There was a time, in your great- or great-great-grandparents’ day, when almost every necessity was bought in bulk. Stores weren’t even self-serve. You walked in, asked for a quantity, and the shopkeeper packaged it up.
Products were not “brands” at that time. Merchants were. You trusted your local middleman to source quality goods, and to not adulterate them. That’s all you had to go on.
Adulteration was a huge issue in the Victorian age. So much so that when packaged goods started appearing in branded cans, etc., the trust shifted to Heinz, Kellog, and all the other early brand names. The self-serve shop, where the consumer could choose for his or herself from a number of competing brands, came soon after, and advertising took off as a way to help build reputation for each manufacturer and label.
In the past few decades, branding has become more sophisticated. While Coca-Cola was first trusted for its promised health benefits and consistency, over the generation its brand grew to include lifetimes of memories associated with its consumption.
Newer brands were forced to catch up to embedded ones. Some succeeded. As media and consumers matured, brands become more and more anthropomorphized — we talked about their “personalities” and how people “experienced them”.
For years we’ve tried to get our clients to understand brands in terms of identity. Branding is often pedaled as a science, but it is much more intuitive than that. Branding accesses our very nature as social animals, taking advantage of the good feelings we get out of loyalty and admiration towards other human beings in our tribe. But in the case of companies and products, the personality traits are conjured up in an anthropomorphic emotional construct. We “like” favourite brands. We “trust” them. And most importantly, we make them part of our tribal identity.
If there’s one thing everyone wants to be in the modern world, it’s special. We’re each one among billions, but we strive to stand out by reducing our world to a series of social groups where we can be appreciated. Great brands like Mac or Volkswagen already had communities of users years before social media existed.
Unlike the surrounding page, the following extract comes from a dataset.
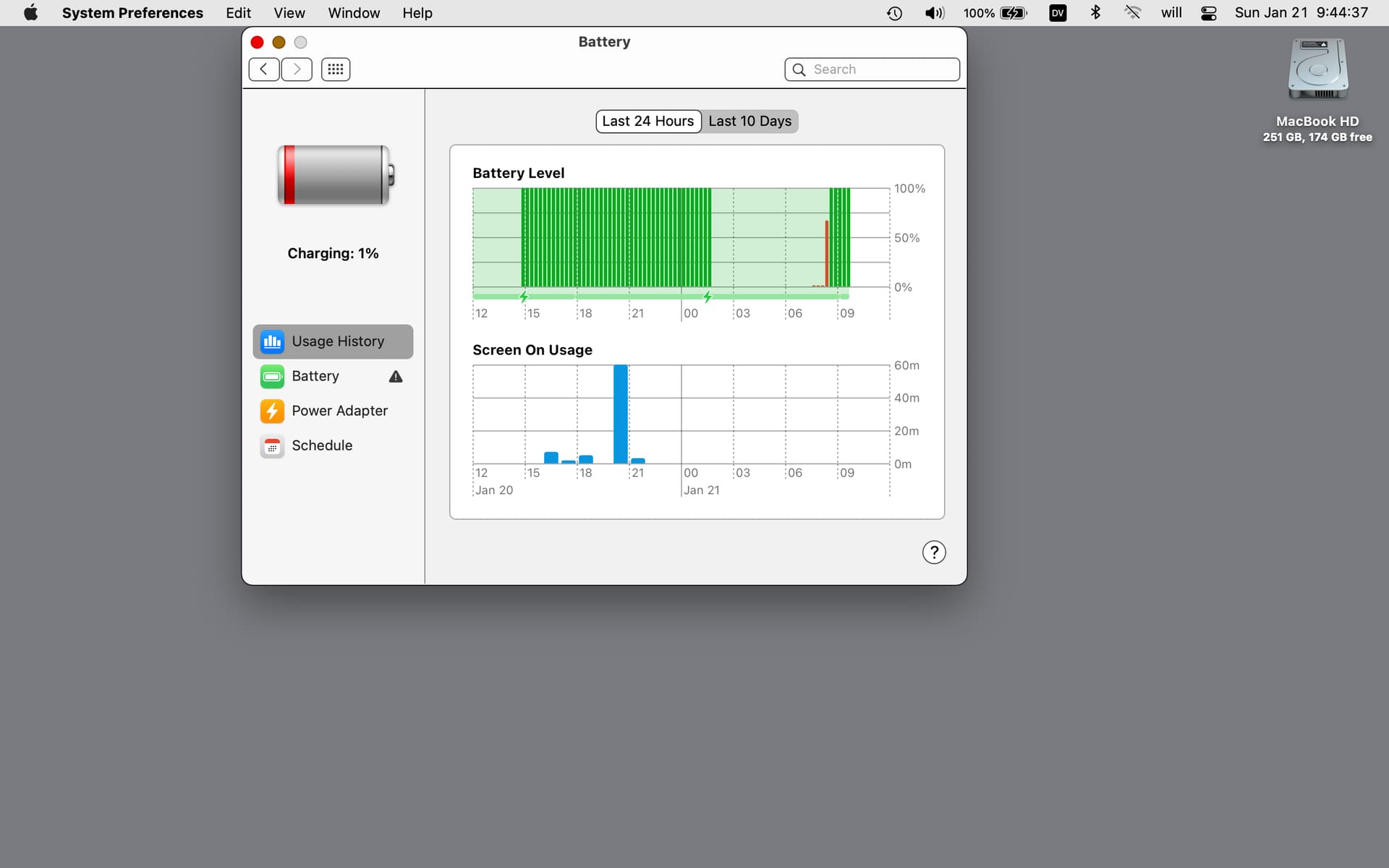The width and height of the screenshot is (1389, 868).
Task: Open the Window menu
Action: pyautogui.click(x=353, y=13)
But just as any fetishist can find his mate on the Internet, so can any brand find its followers.
This is the world that social media entered, a few years ago, and branding has become more humanized and personal than ever before. People interact several times a day with strangers providing a “voice” for Skittles, or beer. (This can be a problem, too, like when a hired Tweeter for Chrysler accidentally posted a crude personal tweet, slagging Detroit drivers, on the corporate feed.)
When a company has a charismatic CEO who embodies the brand, it becomes even more personal. And dangerous. Like Kenneth Cole’s Egypt tweet, or when Go Daddy CEO Bob Parsons vlogged about shooting an elephant.
Despite these cautionary tales, most social brands just go on building followers in an uncontroversial way by offering fans and followers useful information, insights and offers. Sure, there are going to be customer service crises to be dealt with — in public — and the occasional troll to slay, but nothing that a well-trained community manager can’t deal with.
Overall, by creating a more diverse and intimate relationship with social media communities, personalities, products and companies can build more human dimension and trust into their brands. They can become the trusted shopkeeper who answers questions, tells stories, offers a place for customers to connect or gossip. Especially if they don’t break the illusion by going for the hard sell!
And yet, many people still try to close sales on social media. Twitter is one of the worst, where followers and followed frequently try to make sales offers on the feed. They are soon dropped.
On Facebook, salesmanship takes the rude form of talking about nothing but yourself. Ever dated a person like that? Not for long, I’ll bet!
And then there are the actual spammers: people who infest walls, threads, and blog comments with offers of business. Door-to-door salesmen. Beyond rude!
So then, you might ask, how are social media supposed to increase your ROI?
Like the shopkeeper, you are there to advise. To offer a service to people you know, based on their individual needs. “Hi Mrs. Jenkins, we got in some of that tea you like,” is all it should take. She’ll tell you what she wants when she’s ready.
It’s not that social media do not impact sales. It’s that they do so subtly and respectfully, by informing customers and having a real relationship with them. And when you get this right, they will come to you.